TÂCHES À RÉALISER →
**1.** Dans quelle publication et en quelle année l'intervention sur l'exposé de Leclaire a-t-elle paru ?
**2.** Poursuivez, s'il vous plaît, l'intervention sur l'exposé de Leclaire à la suite de sa dernière phrase.

TEXTE PRÉSENTÉ →
= = = = = = =
Intervention sur l’exposé de S.Leclaire : « L’objet a dans la cure » au Congrès de l’École freudienne de Paris sur « La technique psychanalytique », Aix-en-Provence (après-midi). Parue dans les Lettres de l’École freudienne, 1972, n° 9, pp. 445-450.

Exposé : […]

Discussion : […]

 

(445)[…] M. Lacan – J’ai pris beaucoup d’intérêt à ce débat. Je ne voudrais pas faire succéder à cette discussion qui est pour moi éminemment intéressante, j’y suis tout à fait directement intéressé, je ne voudrais pas lui faire succéder un développement à proprement parler théorique.

(446)Néanmoins, je voudrais faire quelques remarques pour pointer ce dont l’absence a pu me surprendre, dans le débat qui s’est ensuivi à ce que Leclaire avait apporté.
= = = = = = =
EXTRAIT DES DONNÉES →

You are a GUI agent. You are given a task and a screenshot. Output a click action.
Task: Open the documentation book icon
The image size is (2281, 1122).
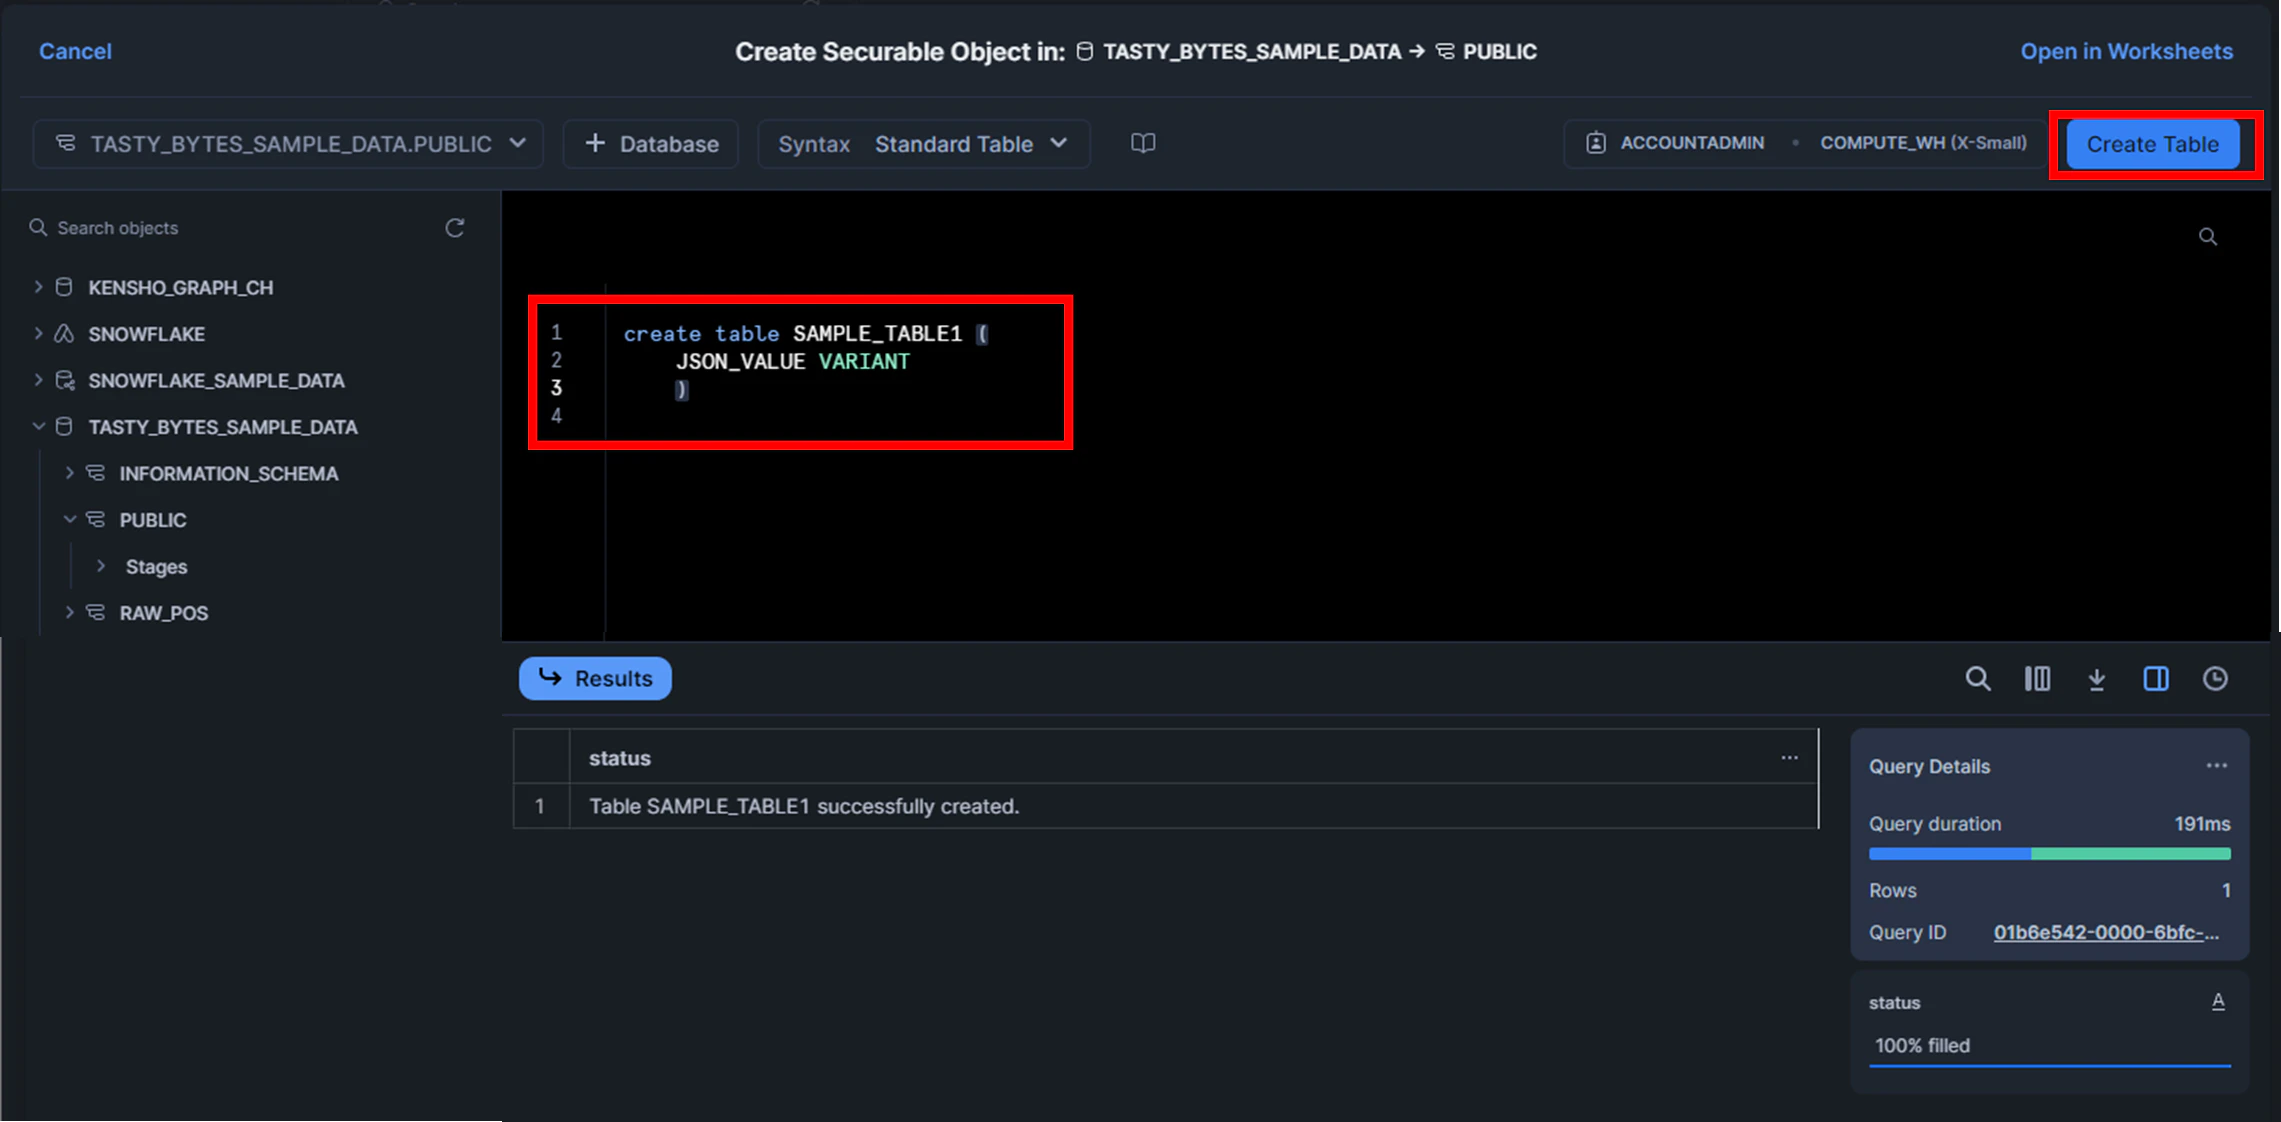(x=1143, y=143)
= = = = = = =
RÉPONSES →
**1.** Dans les Lettres de l'École freudienne, en 1972 (n° 9, pp. 445-450).

**2.**
L’objet a, je l’ai épinglé d’un terme qui s’écrit a. La référence à l’écriture est manifeste dans ce « petit a ». L’intérêt de ce pointage par un terme algébrique repose sur ceci que nous pouvons, autour de ça, construire, disons, ce qu’en mathématiques on appelle une isomorphie. Si l’objet a vient quelque part dans mes formules de l’année dernière, les formules dites quadripodes, s’il vient à une certaine place, c’est évidemment pour suggérer une recherche, un approfondissement, une façon d’articuler d’une façon tout à fait précise, dans une structure précisément, ce qu’il peut y avoir d’isomorphe dans la position de l’analyste telle qu’elle se situe à l’intérieur d’un certain discours, avec ce que peut être l’objet a par ailleurs, au niveau d’élaboration où je l’ai porté.

Mais enfin cette élaboration, disons cette construction qui vaut en fonction de ce que j’avais déjà dû formuler précédemment d’une référence de l’expérience analytique à cette structure de langage qui là est le pas que constitue mon enseignement par rapport à celui de Freud, à l’intérieur de ceci, l’objet a est une construction. Qu’on nous la présente comme un objet, et un objet perdu, je n’y vois pas en soi d’obstacle ; c’est une prise de vue, incontestablement ; ce que ça suggère, c’est : un de perdu, dix de retrouvés !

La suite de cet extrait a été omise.